When selecting the nodes, each measurement is scrutinized. A biomarker is not automatically the biological process it is meant to represent. PD-L1 staining, CD8 expression, TGF-β signatures, and tumour mutation burden are all operational measurements, produced by specific assays, cutoffs, sampling procedures, and tissue contexts. For each one, the model builder has to ask: does this measurement directly reflect the biological node we care about, or does the experimental procedure introduce another source of variation that should be represented in the graph? In some cases, the assay can be treated as a reasonable proxy. In others, the measurement process itself may warrant an additional edge or node.
Before using the model to explore counterfactuals, we check that it reproduces the data it was built from. We simulate a cohort the size of the trial population and compare it against the real patients, biomarker by biomarker (figure). The simulated distributions match the observed ones, and each biomarker varies across the three immune phenotypes the way it does in the trial — CD8 activity and PD-L1 rising from desert to inflamed tumours, TGF-β lowest in desert. The simulated cohort is distributed like the real one, confirming the model is faithfully calibrated to the patient-level data before we ask it anything counterfactual.

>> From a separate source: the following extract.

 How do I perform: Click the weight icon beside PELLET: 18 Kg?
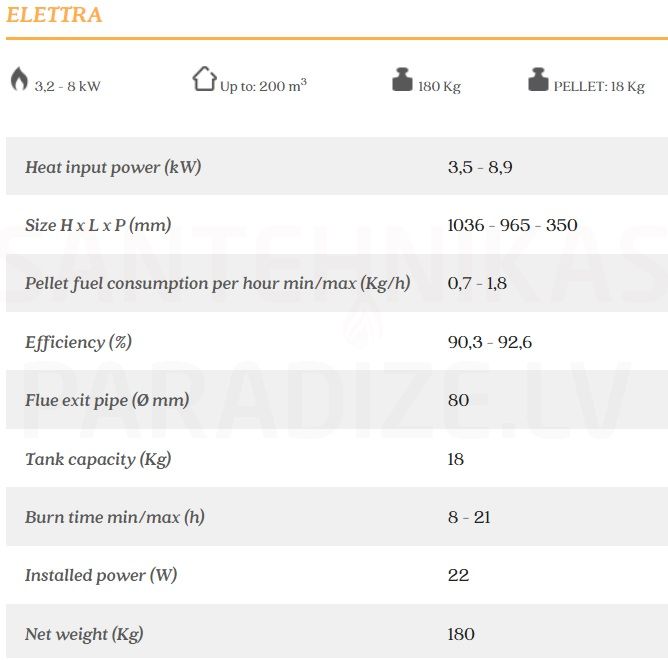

With the graph in place, the model can be used to explore alternative interventions. The same simulated patient can be propagated through the graph under different treatment assumptions, biological states, or parameter settings. One possible analysis is to compare outcomes under T = 1 and T = 0, generating a model-based estimate of how treatment changes the predicted outcome for that patient. Other analyses might examine the consequences of changing biomarker levels, modifying specific biological pathways, or testing competing mechanistic hypotheses. The goal is not to replace the experiment, but to make the most informed estimate possible about the missing arm when no untreated comparison was actually observed. The quality of that estimate depends on how well the underlying biology is understood, but it allows the comparison to be grounded in mechanism and available data.
Try It Yourself
The figure embeds the simulator. The default cohort matches the empirical biomarker profile of the trial data; the plot shows one possible counterfactual analysis: the distribution of tumour growth `C` for the simulated treated and control arms side by side. The gap between them — in medians, 50% intervals, and response rates — is the model's estimate of the treatment effect for that cohort.

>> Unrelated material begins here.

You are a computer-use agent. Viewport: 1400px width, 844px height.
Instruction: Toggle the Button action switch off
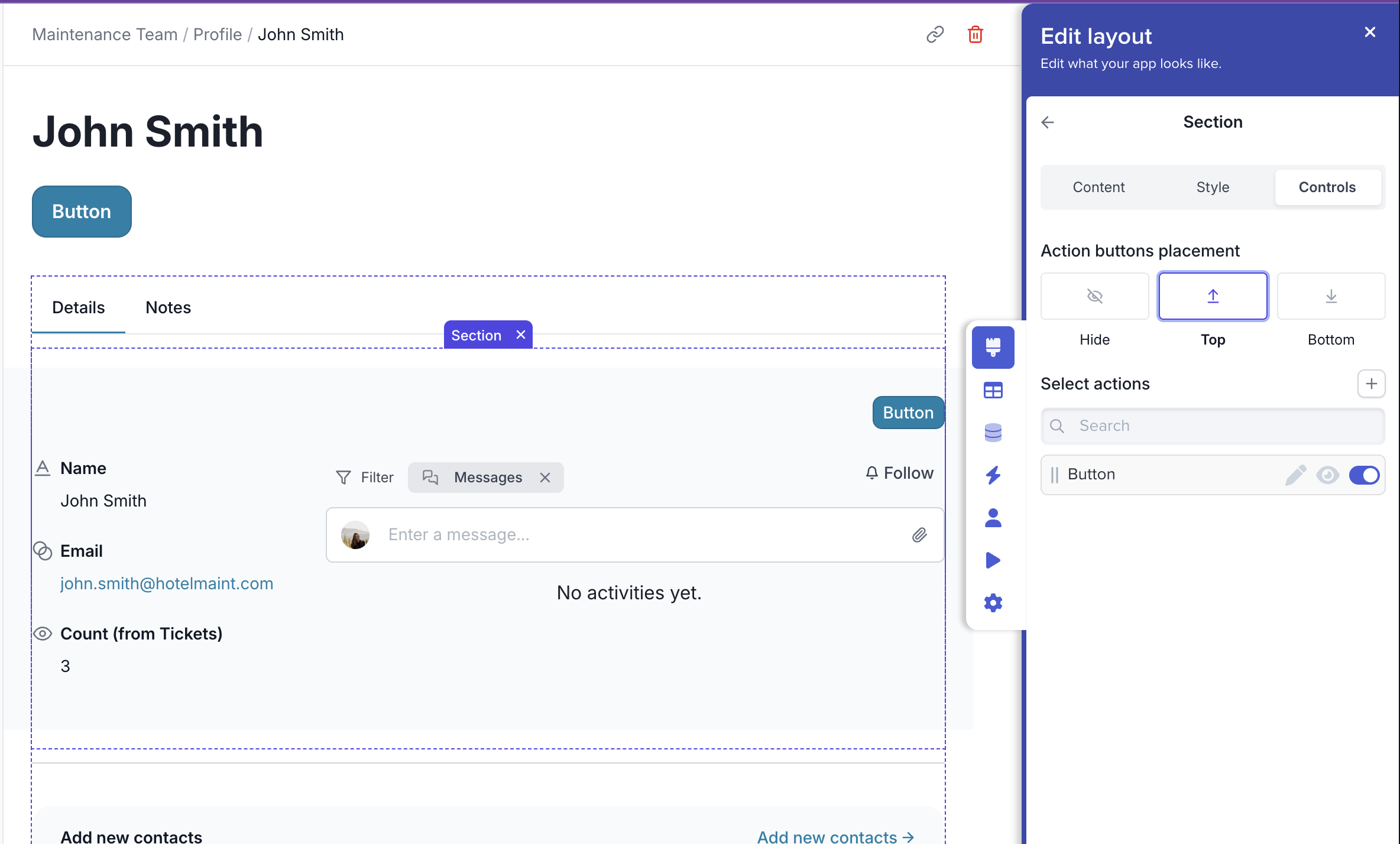coord(1363,475)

Move the sliders and both arms re-run. Push the cohort towards immune-desert and the gap narrows; towards inflamed and it widens; raise median tumor burden and the treated arm pulls further away.
The simulated treatment effect is not evidence of efficacy — only an experiment delivers that. What the model offers is the best prediction the available evidence permits, combining patient-level data from past trials with biological mechanisms. This provides more rigorous interpretation than either a model or data can alone. That makes this approach useful for designing follow-up trials, interpreting published response rates, and surfacing the biological assumptions driving the predictions — not for substituting an experiment with a randomized control arm.
The figure above illustrates one possible application. More broadly, causal models bring biological mechanisms and patient-level data together — carrying knowledge across trials, answering questions the trials themselves never directly asked, and pointing to where the next experiment is most likely to pay off.